I am working on a new book which I hope to have finished and out by the end of the year. It is taking what I have written and added much more about some of the specifics in how I healed my life. I hope it will be a further addition of healing and support and help to those who are struggling to deal with their own life of trauma and child abuse.
Why did you name this book, “Hope And Possibility Through Trauma”? Who do you want to reach especially?
When you are in the early days of healing or when things are beginning to hit you front and center, hope is barely something you know. It feels like there is no hope. It feels like you’re not ever going to make it through this. It feels hopeless and helpless.
Healing is tough work, especially when it comes to trauma and child abuse. Often the path forward is not clear and many times the difficulty of healing is more than most can deal with. It is easier to almost give up and numb one’s self, rather than find healing and hope after trauma. I wanted this book to not only reflect that I had been through some horrible things in life but that there is healing. There is hope and possibility. Yes, I understand that this is not easy, but there is a life beyond the trauma and child abuse. There is hope. Even though this book shares my pain and struggle, I wanted my focus to be on the hope and the possibility of healing trauma in someone’s life.

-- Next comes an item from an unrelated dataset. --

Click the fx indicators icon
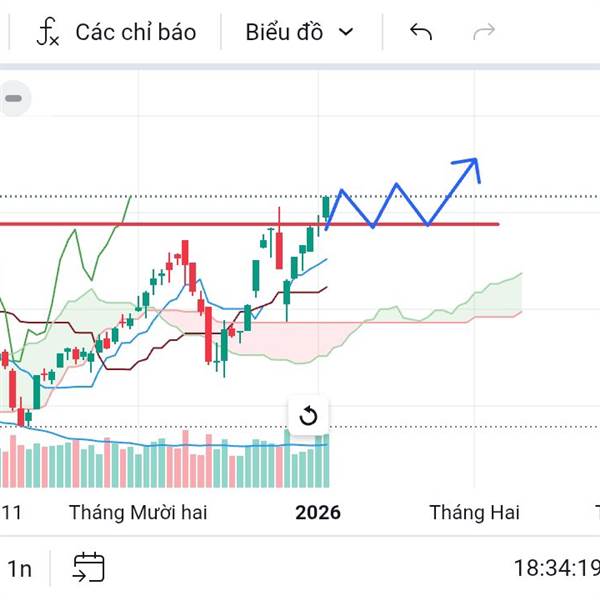Viewport: 600px width, 600px height. (47, 32)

Which other ways do you unlock your potentials in creativity?
Creativity is very important to me and has been one of the best things that I could have found to help me heal. Without it, I’m not sure I would have made it this far. However, I never thought of myself as creative. I just considered myself to be an average person like everyone else. By letting go of the limits I placed on myself for creativity, I started to discover this creative side in myself. The more I nurtured it and connected with it, the more it helped me heal and unlock so much more potential that I did not know existed.
I also create relaxing piano music. Even in some of the worst experiences growing up, I had my piano. Creating on the piano is one of those things that helps me find a sense of peace and calmness. It is an escape into another dimension that allows me to view things differently. It is a connection to so much more that is around me than I can normally see in a day.
Another way I am creative is through my Mind Body Thoughts blog where I just allow myself to go in and write. I write about things I see and how they impact me. I share moments of my own discovery in life where I am learning or struggling with something that seems far beyond hope and possibility. I share my own life through my blog and my books because I know that people often need that. So my creativity through my words is there to help shine a light on the path of life that can be treacherous.
Painting and photography are also things I dabble in if I can get my own self-criticism and self-judgment calmed down enough to let me do this. I struggle with looking at my own creations as having any value, but I understand this is one of the ongoing life lessons for me to learn more deeply.
In all I do, I am a very creative individual. I often see the world through a different set of eyes than most do. My creativity allows me to see the finer moments and times when things are more connected than we notice. Creativity is one of those life-saving moments for me and because of it, I try to trust myself in sharing it with the world.